**Stored records:**

>>>

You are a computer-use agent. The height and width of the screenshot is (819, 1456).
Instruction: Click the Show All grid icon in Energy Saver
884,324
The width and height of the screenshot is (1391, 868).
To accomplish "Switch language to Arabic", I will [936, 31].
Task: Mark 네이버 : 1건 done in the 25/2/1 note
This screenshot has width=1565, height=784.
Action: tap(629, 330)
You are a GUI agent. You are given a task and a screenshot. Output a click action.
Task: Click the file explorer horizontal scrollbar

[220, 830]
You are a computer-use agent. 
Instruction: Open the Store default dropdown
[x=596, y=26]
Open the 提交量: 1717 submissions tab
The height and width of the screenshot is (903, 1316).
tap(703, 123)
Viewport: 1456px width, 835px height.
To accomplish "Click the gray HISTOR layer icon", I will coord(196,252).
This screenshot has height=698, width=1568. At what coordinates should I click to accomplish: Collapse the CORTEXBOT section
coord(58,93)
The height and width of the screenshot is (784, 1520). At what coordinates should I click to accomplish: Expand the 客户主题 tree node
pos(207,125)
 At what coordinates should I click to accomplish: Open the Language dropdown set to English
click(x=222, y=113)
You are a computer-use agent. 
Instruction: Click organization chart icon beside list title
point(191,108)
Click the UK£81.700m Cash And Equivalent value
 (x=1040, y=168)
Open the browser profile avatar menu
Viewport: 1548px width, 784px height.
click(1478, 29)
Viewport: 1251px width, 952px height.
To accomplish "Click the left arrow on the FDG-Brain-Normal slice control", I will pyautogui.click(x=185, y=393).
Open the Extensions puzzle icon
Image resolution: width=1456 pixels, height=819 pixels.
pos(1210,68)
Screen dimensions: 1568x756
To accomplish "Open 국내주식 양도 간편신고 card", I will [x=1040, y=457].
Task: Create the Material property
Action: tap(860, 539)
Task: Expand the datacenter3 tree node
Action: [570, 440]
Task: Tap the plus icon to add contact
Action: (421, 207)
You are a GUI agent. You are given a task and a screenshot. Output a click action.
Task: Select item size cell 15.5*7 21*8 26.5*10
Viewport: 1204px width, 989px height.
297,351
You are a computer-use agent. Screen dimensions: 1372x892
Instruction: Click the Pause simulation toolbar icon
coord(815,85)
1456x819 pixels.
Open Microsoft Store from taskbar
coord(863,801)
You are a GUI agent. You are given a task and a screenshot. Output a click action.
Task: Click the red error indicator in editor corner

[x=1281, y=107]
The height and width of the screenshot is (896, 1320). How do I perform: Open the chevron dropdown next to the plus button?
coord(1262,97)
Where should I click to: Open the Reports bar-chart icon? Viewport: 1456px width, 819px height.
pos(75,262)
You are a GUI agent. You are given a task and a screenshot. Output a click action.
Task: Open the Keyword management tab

<<<

From the line that contains "Instruction: Click the Pause" through the final line of the entries above, every line must be reproduced exactly and nothing more.

**THE COMPLETED TASK:**
Instruction: Click the Pause simulation toolbar icon
coord(815,85)
1456x819 pixels.
Open Microsoft Store from taskbar
coord(863,801)
You are a GUI agent. You are given a task and a screenshot. Output a click action.
Task: Click the red error indicator in editor corner

[x=1281, y=107]
The height and width of the screenshot is (896, 1320). How do I perform: Open the chevron dropdown next to the plus button?
coord(1262,97)
Where should I click to: Open the Reports bar-chart icon? Viewport: 1456px width, 819px height.
pos(75,262)
You are a GUI agent. You are given a task and a screenshot. Output a click action.
Task: Open the Keyword management tab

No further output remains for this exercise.